El estadio de las creencias mágicas (ejemplificado por el vudú y los conjuros mágicos) es egocéntrico y se da tal fusión entre el sujeto y el objeto que aquél cree que la fuerza de su deseo puede llegar a operar sobre el mundo físico y sobre los demás. La creencia mítica, por su parte, suele ser sociocéntrica y etnocéntrica, lo cual significa que diferentes grupos sostienen mitos diferentes habitualmente exclusivos (es decir, si uno cree, por ejemplo, que Jesús es el salvador de la humanidad, no queda lugar alguno para Krishna), y proyecta sus intuiciones espirituales sobre uno o más dioses o diosas físicamente desencarnados que tienen el poder de influir sobre las acciones humanas. La creencia racional, que constituye una decisión racional, no representa a Dios o la Diosa de un modo antropomórfico, sino en tanto que el Fundamento Ultimo del Ser y, en ese sentido, desmitologiza la religión. Se trata de una modalidad que alcanza su cúspide en la creencia visión-lógica y que explica el Fundamento del Ser en tanto que Gran Sistema Holístico, Gaia, la Divinidad.

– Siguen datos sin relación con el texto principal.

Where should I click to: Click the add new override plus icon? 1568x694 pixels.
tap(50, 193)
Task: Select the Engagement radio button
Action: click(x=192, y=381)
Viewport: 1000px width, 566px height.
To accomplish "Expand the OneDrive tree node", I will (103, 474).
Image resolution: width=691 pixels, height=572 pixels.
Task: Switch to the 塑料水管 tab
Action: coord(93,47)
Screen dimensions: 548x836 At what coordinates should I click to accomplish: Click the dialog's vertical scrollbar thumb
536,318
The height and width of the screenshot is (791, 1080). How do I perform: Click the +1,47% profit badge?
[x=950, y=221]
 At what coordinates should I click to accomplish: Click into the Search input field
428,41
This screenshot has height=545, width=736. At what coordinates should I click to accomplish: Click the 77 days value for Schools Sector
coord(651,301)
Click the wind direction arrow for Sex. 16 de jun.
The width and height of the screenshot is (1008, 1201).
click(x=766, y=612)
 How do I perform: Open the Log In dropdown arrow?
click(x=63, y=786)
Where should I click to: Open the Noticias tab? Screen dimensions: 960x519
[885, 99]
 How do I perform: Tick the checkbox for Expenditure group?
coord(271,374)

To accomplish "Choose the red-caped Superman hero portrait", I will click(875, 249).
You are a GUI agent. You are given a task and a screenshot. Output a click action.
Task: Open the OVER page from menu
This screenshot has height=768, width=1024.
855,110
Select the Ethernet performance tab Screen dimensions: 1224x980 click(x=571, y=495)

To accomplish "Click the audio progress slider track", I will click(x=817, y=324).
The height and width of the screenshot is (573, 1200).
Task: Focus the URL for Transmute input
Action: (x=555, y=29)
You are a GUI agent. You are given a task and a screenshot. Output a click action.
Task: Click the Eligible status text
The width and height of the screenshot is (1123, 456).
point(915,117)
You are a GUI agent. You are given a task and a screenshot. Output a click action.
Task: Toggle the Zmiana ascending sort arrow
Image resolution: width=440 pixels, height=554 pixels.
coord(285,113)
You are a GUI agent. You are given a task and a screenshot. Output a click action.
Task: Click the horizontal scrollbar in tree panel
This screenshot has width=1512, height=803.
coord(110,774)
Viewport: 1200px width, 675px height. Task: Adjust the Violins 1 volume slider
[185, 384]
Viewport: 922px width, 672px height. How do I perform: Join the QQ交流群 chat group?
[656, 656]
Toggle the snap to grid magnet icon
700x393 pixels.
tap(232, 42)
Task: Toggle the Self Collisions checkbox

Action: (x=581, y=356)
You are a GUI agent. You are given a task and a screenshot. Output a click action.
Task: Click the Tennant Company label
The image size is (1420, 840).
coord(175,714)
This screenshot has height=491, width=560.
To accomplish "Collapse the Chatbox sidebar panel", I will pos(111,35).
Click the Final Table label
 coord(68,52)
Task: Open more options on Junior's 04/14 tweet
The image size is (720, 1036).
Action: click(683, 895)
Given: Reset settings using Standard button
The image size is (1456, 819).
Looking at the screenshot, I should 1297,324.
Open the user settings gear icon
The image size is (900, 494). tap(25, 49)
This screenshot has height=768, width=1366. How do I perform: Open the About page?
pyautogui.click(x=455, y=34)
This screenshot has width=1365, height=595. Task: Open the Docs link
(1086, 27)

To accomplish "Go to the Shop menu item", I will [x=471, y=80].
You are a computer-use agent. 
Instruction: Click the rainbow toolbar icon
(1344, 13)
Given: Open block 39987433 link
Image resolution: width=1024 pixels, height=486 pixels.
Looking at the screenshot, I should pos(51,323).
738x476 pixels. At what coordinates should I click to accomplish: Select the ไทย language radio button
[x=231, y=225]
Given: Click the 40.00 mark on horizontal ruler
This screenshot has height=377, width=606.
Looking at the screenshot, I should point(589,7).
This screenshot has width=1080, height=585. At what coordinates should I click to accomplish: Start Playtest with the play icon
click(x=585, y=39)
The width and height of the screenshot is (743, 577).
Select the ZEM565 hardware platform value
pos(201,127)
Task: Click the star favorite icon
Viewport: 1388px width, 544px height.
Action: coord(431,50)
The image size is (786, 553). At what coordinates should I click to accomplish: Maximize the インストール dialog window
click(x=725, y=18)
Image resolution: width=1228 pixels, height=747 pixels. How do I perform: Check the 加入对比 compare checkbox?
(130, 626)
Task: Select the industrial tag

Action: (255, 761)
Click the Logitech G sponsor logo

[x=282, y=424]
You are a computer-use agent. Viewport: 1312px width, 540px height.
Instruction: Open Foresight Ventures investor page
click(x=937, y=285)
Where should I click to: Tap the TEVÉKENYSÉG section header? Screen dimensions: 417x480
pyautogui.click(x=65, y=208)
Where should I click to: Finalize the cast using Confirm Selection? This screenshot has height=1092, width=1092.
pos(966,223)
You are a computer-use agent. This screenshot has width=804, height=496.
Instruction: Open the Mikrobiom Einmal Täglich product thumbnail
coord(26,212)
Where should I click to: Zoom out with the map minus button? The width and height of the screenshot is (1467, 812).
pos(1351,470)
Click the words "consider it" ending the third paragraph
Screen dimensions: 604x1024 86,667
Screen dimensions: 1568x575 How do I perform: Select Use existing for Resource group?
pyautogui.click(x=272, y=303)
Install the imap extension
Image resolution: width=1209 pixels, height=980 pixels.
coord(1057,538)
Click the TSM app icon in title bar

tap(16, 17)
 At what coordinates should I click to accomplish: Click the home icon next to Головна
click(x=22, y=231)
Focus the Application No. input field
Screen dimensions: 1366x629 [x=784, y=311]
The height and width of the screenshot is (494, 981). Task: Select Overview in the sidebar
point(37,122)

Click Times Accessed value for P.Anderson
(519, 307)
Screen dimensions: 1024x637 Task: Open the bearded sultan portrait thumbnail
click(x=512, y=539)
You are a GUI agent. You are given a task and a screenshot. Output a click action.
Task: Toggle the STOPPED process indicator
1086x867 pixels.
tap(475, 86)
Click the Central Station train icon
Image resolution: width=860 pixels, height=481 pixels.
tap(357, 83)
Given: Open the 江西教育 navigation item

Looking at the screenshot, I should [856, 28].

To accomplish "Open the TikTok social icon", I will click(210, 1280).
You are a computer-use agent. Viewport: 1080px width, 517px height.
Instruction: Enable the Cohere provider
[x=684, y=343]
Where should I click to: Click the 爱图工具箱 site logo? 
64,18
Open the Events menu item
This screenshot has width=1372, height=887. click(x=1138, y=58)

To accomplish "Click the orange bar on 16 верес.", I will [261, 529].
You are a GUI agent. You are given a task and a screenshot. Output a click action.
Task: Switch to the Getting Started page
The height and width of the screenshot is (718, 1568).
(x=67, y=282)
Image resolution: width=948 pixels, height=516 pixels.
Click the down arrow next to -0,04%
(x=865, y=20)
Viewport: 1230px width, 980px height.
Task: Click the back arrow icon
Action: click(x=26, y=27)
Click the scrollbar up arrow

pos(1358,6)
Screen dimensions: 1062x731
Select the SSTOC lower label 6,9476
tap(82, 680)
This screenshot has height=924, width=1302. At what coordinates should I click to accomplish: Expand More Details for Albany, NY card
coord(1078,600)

Todas estas creencias mentales suelen ir acompañadas de sentimientos o sensaciones emocionales muy intensas que no necesariamente resultan ser experiencias directas de las realidades espirituales supra-mentales. En ese sentido, se trata de diferentes modalidades de traslación que pueden ser abrazadas sin transformar en lo más mínimo el propio nivel de conciencia. Pero, cuando la traslación comienza a madurar y la emergencia directa de los dominios superiores comienza a presionar al yo, la fe o creencia acaba desembocando en la certeza.
La certeza comienza allí donde la creencia pierde su poder. Porque el hecho es que llega un momento en que todas las creencias mentales -precisamente por el hecho de ser mentales y no supramentales o espirituales- pierden su fuerza, pierden su poder sobre la conciencia y comienzan a palidecer porque, a fin de cuentas (por más que uno crea en el Espíritu como «red-de-la-vida», por ejemplo), uno no deja de sentirse como un ego separado, aislado y lleno de miedos. De poco servirá, en tal caso, esforzarse en seguir creyendo, porque la creencia habrá dejado ya de funcionar.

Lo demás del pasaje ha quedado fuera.